Granrio Imperturbables ante el deterioro

granrio ninos

Vamos a trabajar para que desde niños, todos cuidemos el Granrio. 

Bogotá. Por: Roberto Ramírez Ocampo

Unos con más frecuencia que otros, vemos en la televisión, nos comparten videos, leemos revistas, artículos de periódicos, eventualmente publicaciones científicas, que hablan exclusivamente de la hecatombe que nos respira en la nuca por cuenta del cambio climático y la desaparición de las fuentes de agua y su contaminación. Estamos perdiendo la batalla por preservar, damos por descontado que el agua siempre estará.

En Colombia tenemos 21 parques ligados a los páramos, que suman dos millones novecientos sesenta y cuatro mil ochocientos setenta y cuatro (2’964.874) hectáreas. Aclaro, que estas no son todas las hectáreas de páramos, ni son todas las hectáreas de parques. Los páramos, tal y como me enseñara el abogado ambientalista, botánico de vocación y próximamente geógrafo, Francisco Rivera, son fundamentales pues son reguladores hídricos. Solo cuatro países del mundo tenemos páramos: Venezuela, Colombia, Ecuador y Perú. Otra razón que nos hace únicos, otro compromiso más para liderar el cuidado del agua a nivel global. Estudiar y preservar el estado de esos páramos, no es responsabilidad solamente de Parques Nacionales, es obligación de cada vecino de estos edenes y de cada compatriota. No lo estamos haciendo.

A su vez, como lo he compartido con ustedes, tenemos 24,300 kilómetros de ríos. Para entender la importancia de ese dato, el diámetro de la tierra de polo a polo son 12,713 kilómetros, la circunferencia de nuestro hogar llamado tierra (olvidamos que es NUESTRO hogar) son 40,076 kilómetros. En invierno, podemos navegar algo más de 18,000 kilómetros y de manera permanente 7,300 kilómetros de esos hilos de plata. Los colombianos sin merecérnoslo somos dueños de un mundo que deterioramos a cada instante. Desde luego, ese honor no solamente lo tenemos nosotros sino la comunidad mundial narcotizada por sus comodidades.

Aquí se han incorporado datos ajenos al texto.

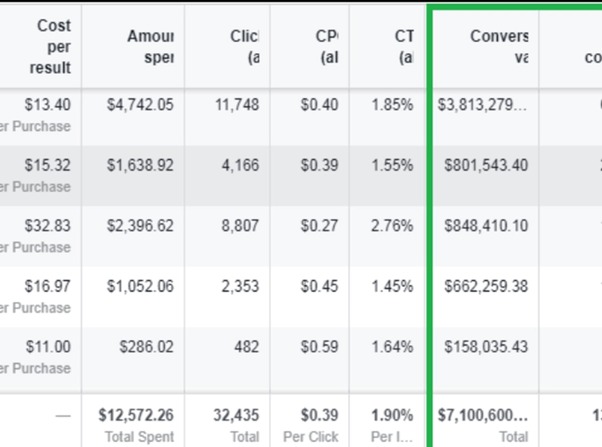The height and width of the screenshot is (447, 602).
Task: Select the 8,807 clicks cell
Action: [x=240, y=226]
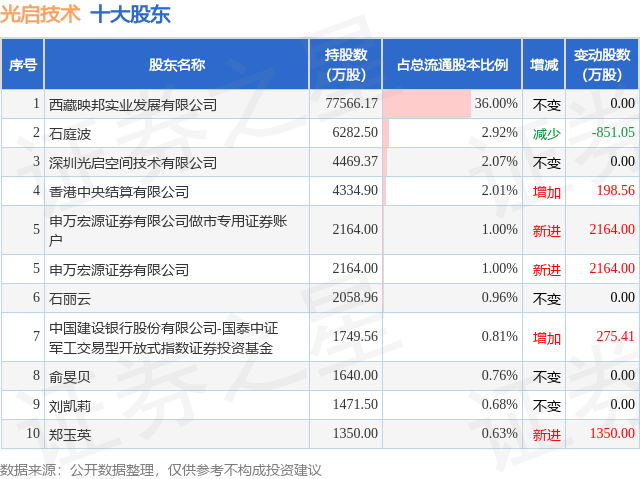Click the 36.00% proportion bar
The width and height of the screenshot is (640, 479).
pyautogui.click(x=427, y=104)
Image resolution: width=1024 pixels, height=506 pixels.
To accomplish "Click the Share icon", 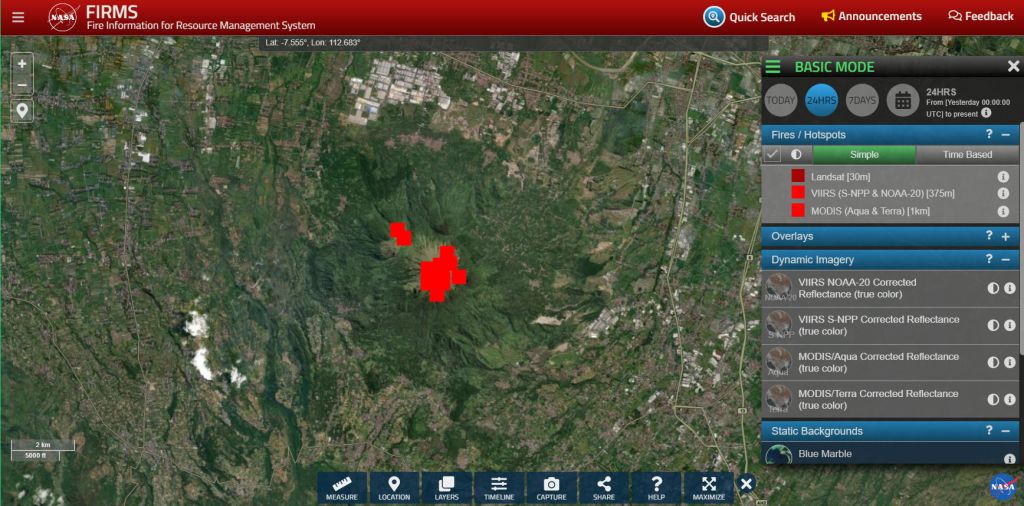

Para ratificar la importancia hídrica mundial de nuestro país, he decidido emprender una serie de “Expediciones Fluviales” desde dónde nace el río hasta el lugar que se lo entregamos al resto de la humanidad. Eso quiere decir que me propongo visitar, entrevistar, revisar y estudiar algunos de nuestros páramos, empezando por el más cercano a mi corazón que es el de los nevados con 58,300 hectáreas, cerca de Manizales donde nacieron las dos principales mujeres de mi vida: Mi madre y mi esposa. Paralelamente, volver a navegar y en ocasiones hacerlo por primera vez los siguientes trayectos fluviales: Desde más arriba de Neiva hasta Honda, evitar el recorrido de los rápidos de esa población, retomar el río en Puerto Salgar hasta Barranquilla y Cartagena. Pasar al Meta, navegar desde Puerto López hasta Puerto Carreño, una parte del Bita y el Orinoco, navegar el Amazonas que nos acompaña durante 117 kilómetros de sus más de 6,000 kilómetros de trayecto y terminar navegando el Atrato.

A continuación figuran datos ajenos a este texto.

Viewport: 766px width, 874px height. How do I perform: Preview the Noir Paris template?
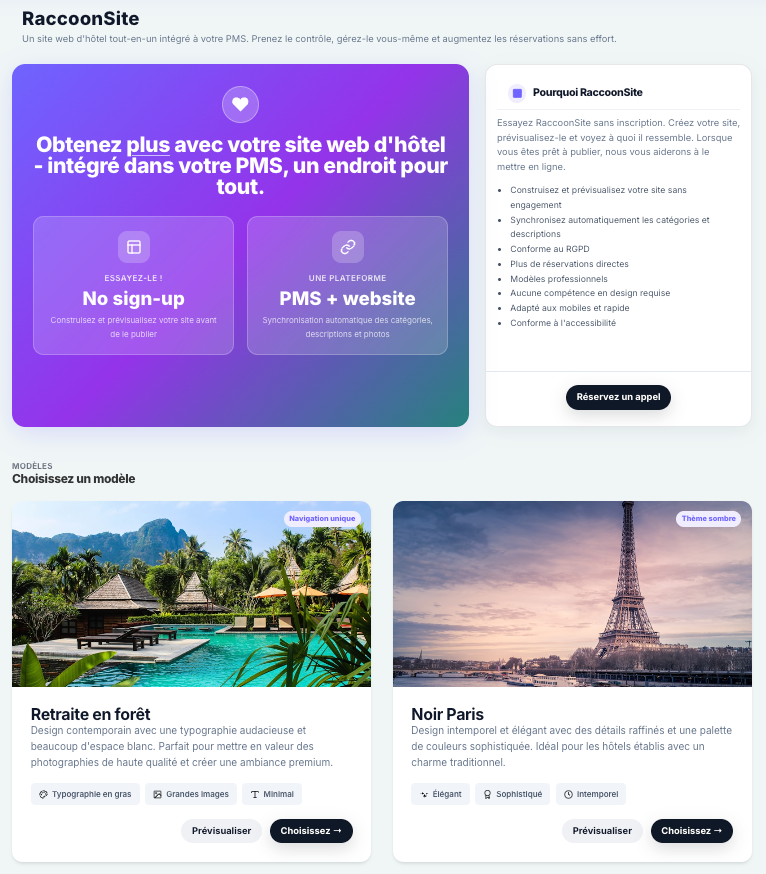click(602, 831)
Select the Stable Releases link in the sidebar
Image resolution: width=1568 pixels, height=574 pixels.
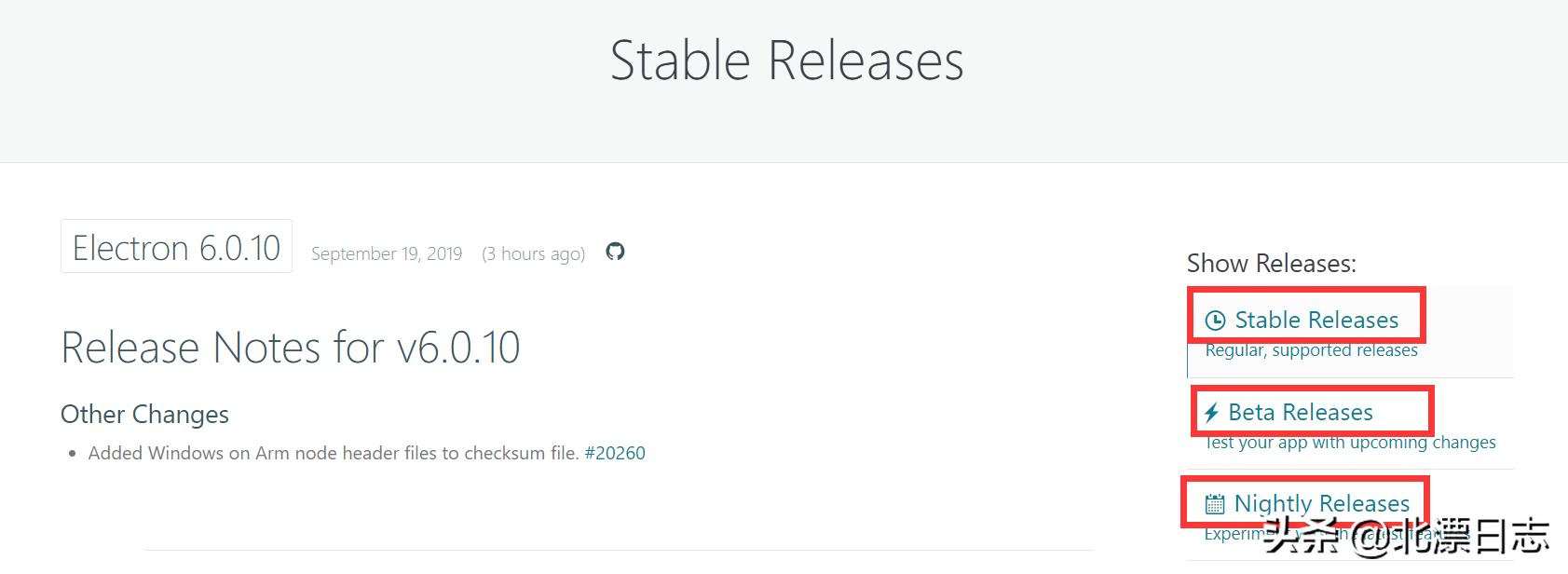click(1316, 320)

La idea, es presentar en tantas poblaciones como nos lo permitan, nuestras preocupaciones de su río, de nuestros ríos. Adelantar conversatorios con la comunidad para ver si logramos sacar del marasmo, al menos las poblaciones ribereñas, para que estas sean las encargadas de concientizar no solo su entorno, sino el país entero de la dificultad por la que pasan nuestros páramos y ríos y la gravedad del futuro que enfrentamos.

Desde luego voy a buscar patrocinadores para este empeño.

Si alguno de los que lee este blog, tiene alguna propuesta de apoyo económico para la primera etapa que será el río Magdalena, déjemelo saber en privado a mi correo granitosas@gmail.com.

Al final esperamos publicar un informe con propuestas que le devuelvan el caudal y la diversidad a los ríos, permitiendo que las comunidades y las aguas sea compañeras de viaje por lo que falte de vida.
¿Soñamos? o ¿miramos el mundo con esperanza y dejamos de ser ajenos a lo nuestro?